Himantoglossum is a genus of orchids native to the Canary Islands, Europe, southwest Asia and northern Africa. Its members generally have a labellum which is divided into three parts, of which the middle part is the longest.

The genera Comperia and Barlia are now included in Himantoglossum.

==Species==
As of April 2014, the World Checklist of Selected Plant Families recognizes the following species:

- Himantoglossum adriaticum H.Baumann - Italy, Austria, Czech Republic
- Himantoglossum calcaratum (Beck) Schltr. - Greece, Bulgaria, European Turkey, former Yugoslavia
- Himantoglossum caprinum (M.Bieb.) Spreng.
  - Himantoglossum caprinum subsp. caprinum - Crimea, Iran, Iraq, Turkey, Palestine, Israel
- Himantoglossum comperianum (Steven) P.Delforge (syn. Comperia comperianum) - Crimea, Greek Islands, Turkey, Iran, Iraq, Syria, Lebanon, Palestine, Israel
- Himantoglossum formosum (Steven) K.Koch - Caucasus, Iran
- Himantoglossum galilaeum Shifman - Israel
- Himantoglossum hircinum (L.) Spreng. - Britain, Belgium, the Netherlands, France, Germany, Spain, Portugal and Morocco
- Himantoglossum jankae Somlyay, Kreutz & Óvári -Balkans, Greek islands, Turkey, Hungary, Slovakia
  - Himantoglossum jankae subsp. rumelicum (H.Baumann & R.Lorenz) J.Ponert - Czech Republic, former Yugoslavia, Greece and Turkey
- Himantoglossum metlesicsianum (W.P.Teschner) P.Delforge (syn. Barlia metlesicsiana) - Canary Islands
- Himantoglossum montis-tauri Kreutz & W.Lüders - Turkey, Greek Islands?

**Listed records**

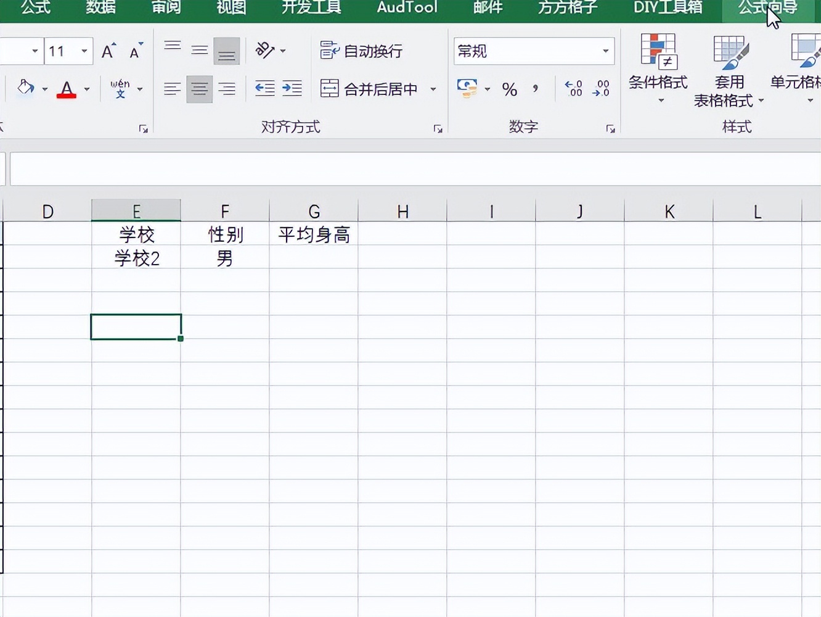Open the 数字 group dialog launcher
This screenshot has height=617, width=821.
click(x=610, y=129)
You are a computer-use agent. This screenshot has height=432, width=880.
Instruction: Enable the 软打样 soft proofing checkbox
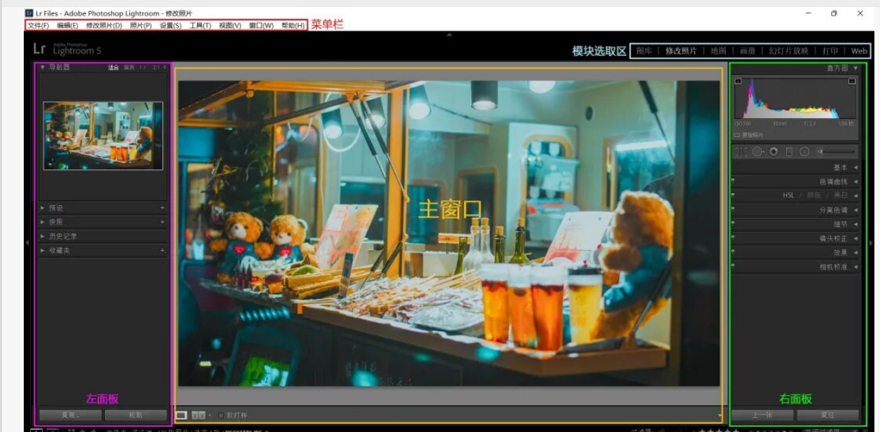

**Assigned task 1**
In the Himantoglossum text, list every place given for the range of Himantoglossum hircinum.
**Assigned task 2**
Duplicate the Himantoglossum text from "Himantoglossum is a" up to and including "included in Himantoglossum.".
Work only from the Himantoglossum text.

**Exercise output 1**
Britain, Belgium, the Netherlands, France, Germany, Spain, Portugal, Morocco

**Exercise output 2**
Himantoglossum is a genus of orchids native to the Canary Islands, Europe, southwest Asia and northern Africa. Its members generally have a labellum which is divided into three parts, of which the middle part is the longest.

The genera Comperia and Barlia are now included in Himantoglossum.